@MiniMouse contacted me a few weeks ago requesting some aid in redoing some shelving for the display of her beautiful miniatures. The shelves she has are fine, but the side brackets are cut so that the shelves aren’t flat but dip down toward the back. The miniatures tend to slide to that back with the existing design.
I thought this would be a nice project to work on. Since the design is pretty simple and uses standard 6mm /.23" 5 ply craft plywood, I could make matching side supports for her. I did a rough design and printed it in cardboard to get a feel for how the design works and @MiniMouse got busy tracing out the existing pieces and modifying it to keep the shelves level.
The cardboard model worked great. Now I have a design I can use to print my own display shelves when I get to San Mateo for Maker Faire using recycled found cardboard!
@MiniMouse’s design worked very well so I could see how deep the notches needed to be. The only thing was to test the plywood (I bought a couple sheets of 12 x 24" Menards). and see how the kerf works to adjust the slots for the .23" thick plywood.
One thing I learned was that in compensating for the kerf, when you are cutting a thicker material, like this plywood, the kerf wider at top and narrower at the bottom does make a difference. I made the settings so that the cut just barely makes it through. That means that if it fits snug at the top, it will be too tight at the bottom. So for the .23" plywood, the slot needed to be .24" wide for a snug fit. This is an interesting point because I just assumed I’d use the normal .014" allowance. I kind of knew this since it is what I had to do for making the bookcase/cd shelves a while back, but I didn’t quite catch the whole issue.
Test notches both for getting the dimensions of the notch correct and for getting the cutting settings correct.
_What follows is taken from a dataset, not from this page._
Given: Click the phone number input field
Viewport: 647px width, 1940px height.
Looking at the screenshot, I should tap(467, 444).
End supports and two of the four shelves needed.
In adjusting the notch dimensions I left a little play since I was only doing the side supports and @MiniMouse would use the existing shelves for these brackets. But it holds together tight.
A couple other points to consider:
The laserbits masking does not stick very well to this unfinished plywood. The surface of the ply is not very smooth. So I have to be very careful to press the masking on firmly and keep an eye on the cut. Loose masking can interfere with the cut and burn. So there is a little sanding to do at the end because of the loose masking.
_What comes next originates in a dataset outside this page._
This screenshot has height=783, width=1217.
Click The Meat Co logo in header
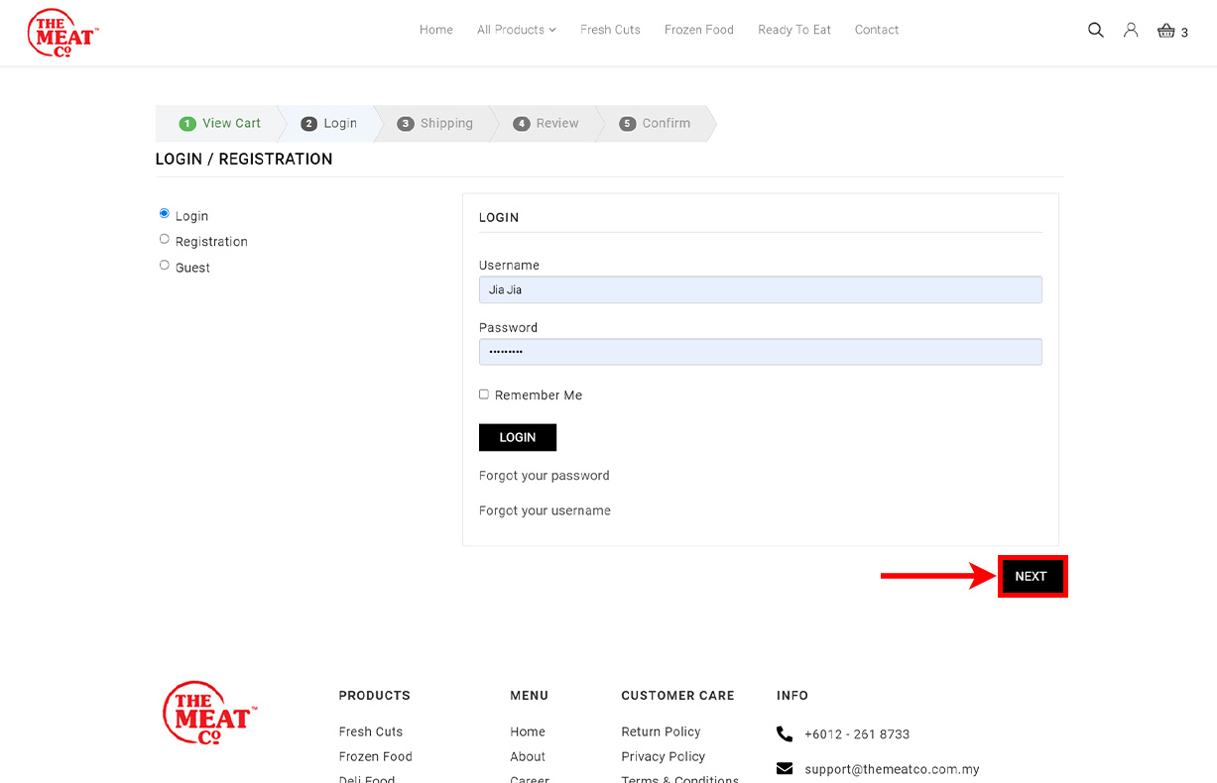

In regards to using hardware store plywood: another point to consider is that almost every cut had areas where there were skips due to voids or some type of knot or harder substance in the inner layers of the ply.
I used an small razor knife to finish the cuts on a few of these spots. Some of these voids made it difficult to release the form from the matrix.
Here is the design file. I thought of several different ways to do this in laying out for optimum nesting and material usage. One problem is though if you include the shelf in the design and have all the other shelf brackets duplicated, it all overlaps and you can’t position it separately in the Glowforge. So it is easy enough to copy and paste and rotate. Cut two side bracket supports and four shelves.